(Page excerpt):

==============================

Huge armed conventicles, and others led by Welsh, a preacher, marched about through the country in December 1678 to May 1679. In April 1679 two soldiers were murdered while in bed; next day John Graham of Claverhouse, who had served under the Prince of Orange with credit, and now comes upon the scene, reported that Welsh was organising an armed rebellion, and that the peasants were seizing the weapons of the militia. Balfour of Kinloch (Burley) and Robert Hamilton, a laird in Fife, were the leaders of that extreme sect which was feared as much by the indulged preachers as by the curates, and, on May 2, 1679, Balfour, with Hackstoun of Rathillet (who merely looked on), and other pious desperadoes, passed half an hour in clumsily hacking Sharp to death, in the presence of his daughter, at Magus Moor near St Andrews.

==============================

(Directive 1):
For the passage on the murder of Sharp, say whether each statement agrees with it, answering yes or no and quoting the deciding words: (a) Claverhouse had earlier served under the Prince of Orange; (b) Hackstoun of Rathillet joined in hacking Sharp to death; (c) Robert Hamilton was a laird in Fife.
(Directive 2):
Proceed with the passage on the murder of Sharp, picking up after its final sentence.

(Recorded information):
==============================

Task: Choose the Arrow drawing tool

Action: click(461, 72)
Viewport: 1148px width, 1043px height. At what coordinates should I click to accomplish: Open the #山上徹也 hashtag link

==============================

(Result 1):
(a) Yes: "who had served under the Prince of Orange with credit"
(b) No: "who merely looked on"
(c) Yes: "Robert Hamilton, a laird in Fife"

(Result 2):
The slayers, says one of them, thanked the Lord “for leading them by His Holy Spirit in every step they stepped in that matter,” and it is obvious that mere argument was unavailing with gentlemen who cherished such opinions. In the portraits of Sharp we see a face of refined goodness which makes the physiognomist distrust his art. From very early times Cromwell had styled Sharp “Sharp of that ilk.” He was subtle, he had no fanaticism, he warned his brethren in 1660 of the impossibility of restoring their old authority and discipline. But when he accepted an archbishopric he sold his honour; his servility to Charles and Lauderdale was disgusting; fear made him cruel; his conduct at Mitchell’s last trial is, at best, ambiguous; and the hatred in which he was held is proved by the falsehoods which his enemies told about his private life and his sorceries.
The murderers crossed the country, joined the armed fanatics of the west, under Robert Hamilton, and on Restoration Day (May 29) burned Acts of the Government at Rutherglen. Claverhouse rode out of Glasgow with a small force, to inquire into this proceeding; met the armed insurgents in a strong position defended by marshes and small lochs; sent to Lord Ross at Glasgow for reinforcements which did not arrive; and has himself told how he was defeated, pursued, and driven back into Glasgow. “This may be accounted the beginning of the rebellion in my opinion.”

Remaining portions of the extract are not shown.